Pope Emeritus Benedict XVI looked refreshed and stood for an hour and a half during a Mass with his former students this week.

Members of the Ratzinger “schuelerkreis” or “student circle” had been meeting at Castel Gandolfo in Italy, and then travelled to the Vatican for a Mass on August 24, with Benedict as principal celebrant.

The schuelerkreis involves former doctoral students of Joseph Ratzinger.

The group has grown in recent years, with a “youth branch” made up of academics, who are studying and developing his theological work.

The Mass was celebrated at the Campo Santo Teutonico chapel in the Vatican, and Benedict gave the homily on the gospel of the day, where Jesus asks his disciples, “Who do you say I am?”

Irish theologian Fr Vincent Twomey said the homily was very moving. The former Pope preached without reference to notes.
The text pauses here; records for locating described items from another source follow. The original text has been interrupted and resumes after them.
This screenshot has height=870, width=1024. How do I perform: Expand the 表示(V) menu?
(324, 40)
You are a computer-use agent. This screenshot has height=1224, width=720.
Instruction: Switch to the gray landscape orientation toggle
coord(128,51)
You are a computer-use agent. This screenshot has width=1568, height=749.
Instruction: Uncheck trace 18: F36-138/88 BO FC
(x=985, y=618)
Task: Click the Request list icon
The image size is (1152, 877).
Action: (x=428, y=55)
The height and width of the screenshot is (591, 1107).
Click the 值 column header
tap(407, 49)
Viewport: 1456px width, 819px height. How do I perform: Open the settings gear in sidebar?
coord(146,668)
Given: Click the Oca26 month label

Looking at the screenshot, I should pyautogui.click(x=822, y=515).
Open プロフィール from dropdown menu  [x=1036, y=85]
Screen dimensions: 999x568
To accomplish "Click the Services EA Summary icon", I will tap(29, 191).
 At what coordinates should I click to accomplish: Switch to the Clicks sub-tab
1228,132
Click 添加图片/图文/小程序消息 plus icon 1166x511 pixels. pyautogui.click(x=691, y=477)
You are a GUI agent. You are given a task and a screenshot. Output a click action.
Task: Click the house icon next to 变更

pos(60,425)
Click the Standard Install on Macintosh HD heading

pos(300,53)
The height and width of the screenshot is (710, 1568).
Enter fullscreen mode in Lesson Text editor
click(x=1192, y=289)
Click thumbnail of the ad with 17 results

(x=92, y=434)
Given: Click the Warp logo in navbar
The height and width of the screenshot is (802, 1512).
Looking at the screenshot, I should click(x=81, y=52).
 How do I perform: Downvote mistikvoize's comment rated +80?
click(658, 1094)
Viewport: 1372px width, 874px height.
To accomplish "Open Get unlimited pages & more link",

“What struck us all is that despite being older each year,” Benedict XVI “looks much better, fresher. He’s very clear in his mind,” Fr Twomey noted, observing how the former pontiff stood for nearly an hour and a half during the mass even though a chair was provided for him.

The main point of Benedict’s homily, the priest explained, was that “today people are always asking who is Jesus Christ”.

“They say he was a great man, a teacher, a revolutionary perhaps. People outside see him in different ways,” Fr Twomey noted Benedict as saying.

“And that’s not a bad thing; that means that Jesus image has spread throughout society and religions,” he went on.

“But, to recognise him as the Son of God is a gift of faith.”

Noting how “Our Lord didn’t build his Church on a theory or a statement, but on a person, a relationship with Jesus,” Fr Twomey stated that Benedict’s words were “very moving because the Church where we celebrated was near the place where Peter himself gave his final witness”.

“Benedict XVI talked about how the gates of hell would never prevail.

“The Church is always the weak player, always under attack, but the Church always survives because it is not a human, but a divine entity.”

“The cross is the way to the Resurrection. The good news is God’s love triumphs over evil. Evil will never triumph over good,” the priest continued.

Unlike in 2013, neither Vatican Radio nor the Vatican newspaper provided quotes from the homily.